Testimonial from Mantish Mohesowa

 

Date: 07-11-11

Copied from: http://www.saipetition.net/cgi-bin/pet.cgi

M. M.Mauritius signed the petition on July 11. 2011

Period as a follower: Been a follower since childhood, joined the SSO in 2010 

Position in S.S.Org: Bhajan Convenor, Vice President

M. M, Mauritius signed the petition on July 11. 2011. (full name removed due to harassment by Sai Baba people)
Period as a follower: since childhood, Position in S.S.Org: now a (resigned official).

I was brought up attending bhajans and I was since a child very interested in everything that concerned spirituality. 

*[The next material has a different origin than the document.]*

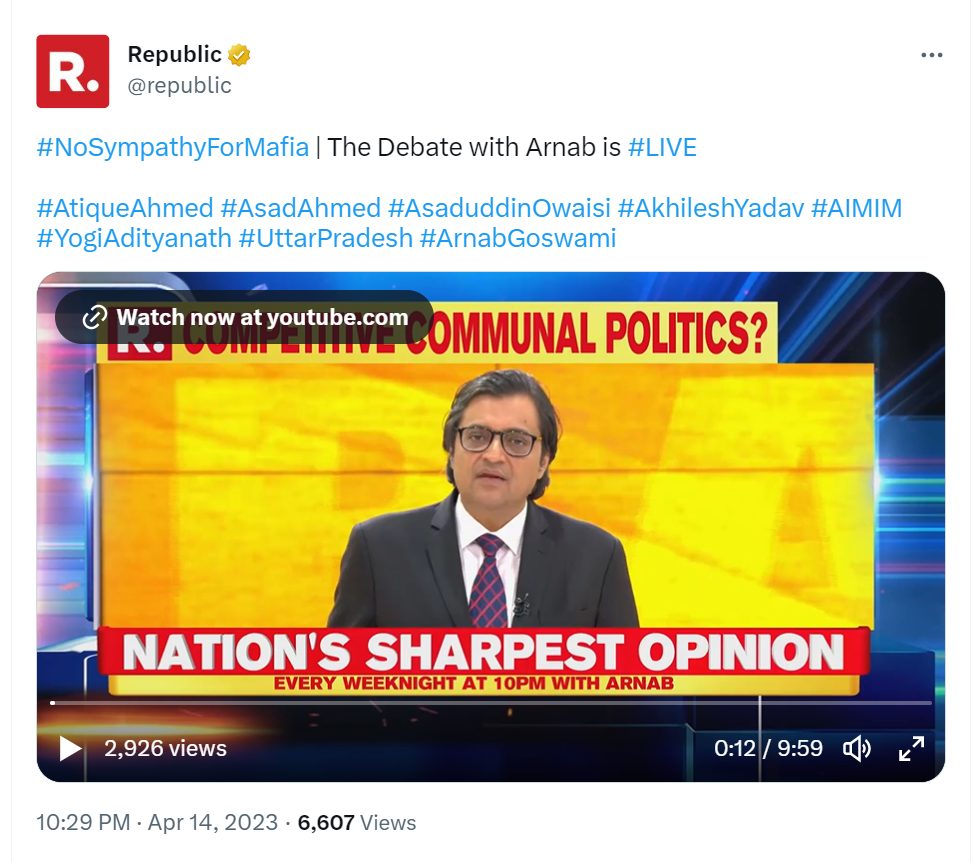Open the 10:29 PM Apr 14, 2023 timestamp
The width and height of the screenshot is (980, 862).
pyautogui.click(x=157, y=822)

My cousin gave me a video in which I saw him faking the materialisation of a lingam. I was around 13-14 years old. I decided not to believe. I read all critics. I decided not to believe. It was a test to my faith. My first trip to him was not what I expected. The business, noise, fanfare and the realisation that many of whom present there were the poor/uneducated folks around and foreigners who had very little knowledge of Hinduism left me feeling very disappointed. My mind told me that Sai Baba was God and I was the one who was not right.

I went again in 2010. Seeing him for the first time in Darshan on this second trip gave me the realisation that I did not feel anything strong like I used to on an earlier trip). The past years had been decisive in my maturing up since the last time I went there. I started questioning myself as to why despite seeing such a flagrant cheat on video and having read many things against him, I still followed him. I realised that i was doing all this to please my surrounding and because I could not afford to lose years of “spiritual” investment. 

When he fell sick this year my intuition told me that all the news being given were just too beautiful to be true. I decided to read what the "opposing camp" was saying. And this was it. All what remained of my belief collapsed. His sickness was the last test. I said if he survives then it will be the greatest miracle and if he dies, I will leave. And it happened. I cried and cried. I had invested so much time and energy into it but still my adherence to truth was stronger.

I have not lost faith in Spirituality itself but have left the SSO which by the way is another matter of great debate as to whether it is a “spiritual” organisation. Many have turned against me since but I feel free. I am free. Gone is the time of Sai Baba fairy tales, stupid rationalizations and the Swami knows what he is doing” mantra.